I just finished a dance talk with someone I felt I could really work together with for my dance goals. Someone I would like to compete with and work together with for our goals. Someone who just purely loves dance and also someone I can talk to and understands where I'm coming from.
I've gotten plenty of advice from various sources, mostly from sources more experienced and more knowledge than me. I felt like I made another friend in dance... although talking to my sempai about it... I feel like we are hurting each other in this aspect.
I was wondering why it is so hard for me to consider him a friend in dance. Is it because I admire him so much and because I look up to him so much that it's intimating. That I'm terrified of disappointing him even if he continues to say that he isn't.
Am I scared of the judgement that is possibly passed on me if I were to be close to him. Talking to that friend about dance also links very closely to our personal lives. I'm dating someone he considers a "legend" in the dance community. And... I feel like I can't hold up to the name.

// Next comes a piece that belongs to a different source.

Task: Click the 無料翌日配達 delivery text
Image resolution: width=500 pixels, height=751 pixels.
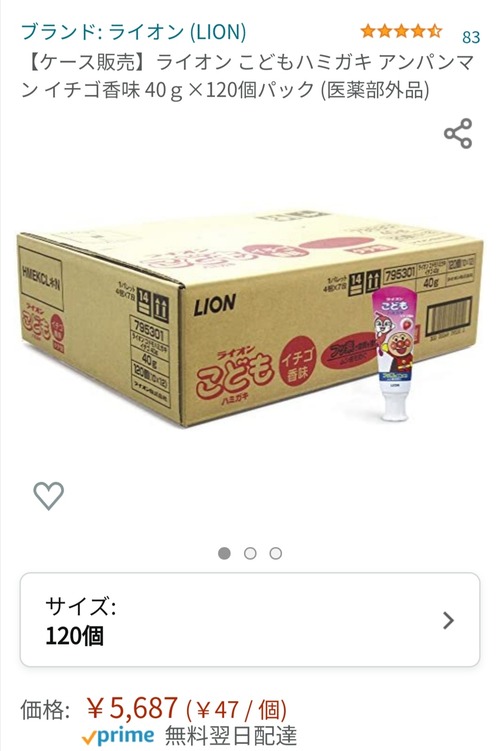Action: [x=231, y=737]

Everything is fine when it's just Chris and Tammy... two people. But when it comes to dance, the name paired with him before just flows so much better. It even sounds smoother than my own name.

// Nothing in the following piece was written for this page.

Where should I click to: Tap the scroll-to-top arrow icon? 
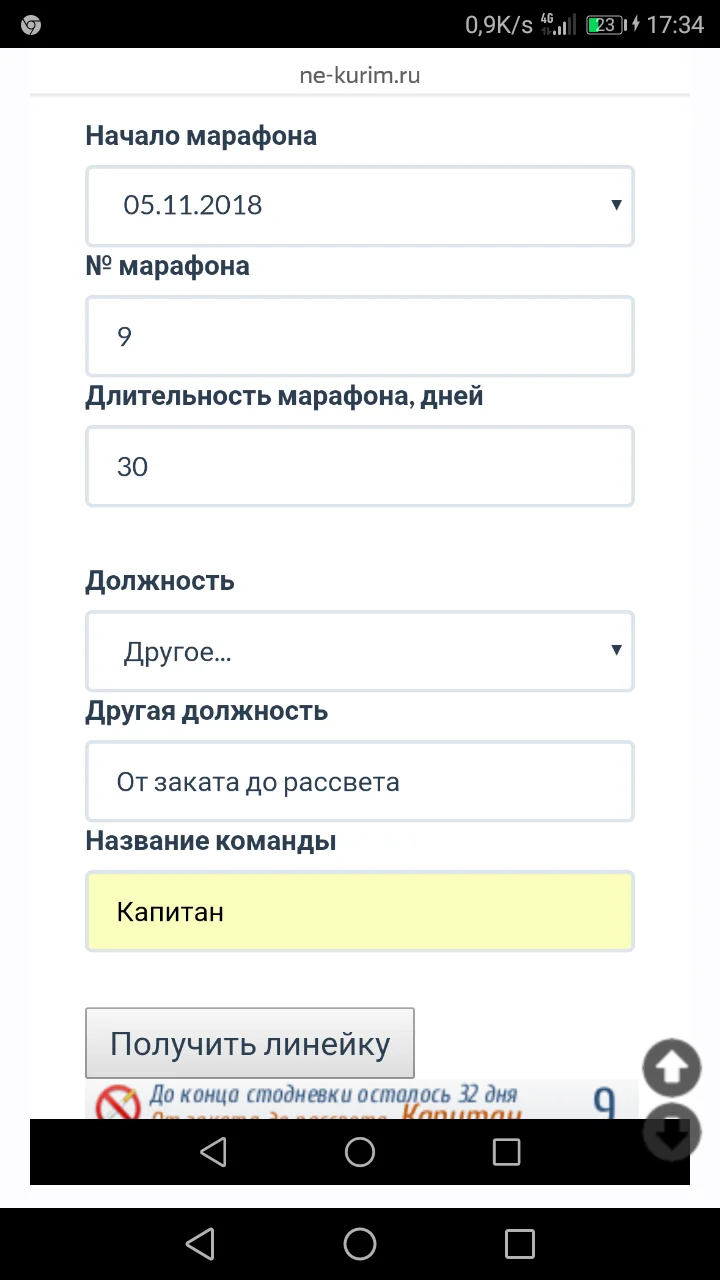671,1068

The past is the past. The past hurt. And I'm really trying not to let it affect my future... though I feel as though it is affecting me in the worst way by hurting someone I care about. I don't want my life to affect someone so deeply, though it's unavoidable.
On a personal level... I feel like a constant disappointment that he has to deal with. Even with all the "it's fine" it doesn't feel fine.
My dance... my mood swings, my trauma, my anxiety, I already cannot meet his expectations even if I want to... and I hurt myself because I believe I cannot. And a cycle of being disappointed in myself and remembering the hate of being so disappointed only hurts him as I can see him feel hopeless against the cycle.
I would like to get out of this cycle and find this healthy balance in both my dance and our relationship.